RECORDS FOR THIS TASK =
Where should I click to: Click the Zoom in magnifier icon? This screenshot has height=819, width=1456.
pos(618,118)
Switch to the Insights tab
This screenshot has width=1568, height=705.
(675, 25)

TASK INSTRUCTIONS =
Repeat the listing above line by line, exactly as written.

ANSWER BELOW =
Where should I click to: Click the Zoom in magnifier icon? This screenshot has height=819, width=1456.
pos(618,118)
Switch to the Insights tab
This screenshot has width=1568, height=705.
(675, 25)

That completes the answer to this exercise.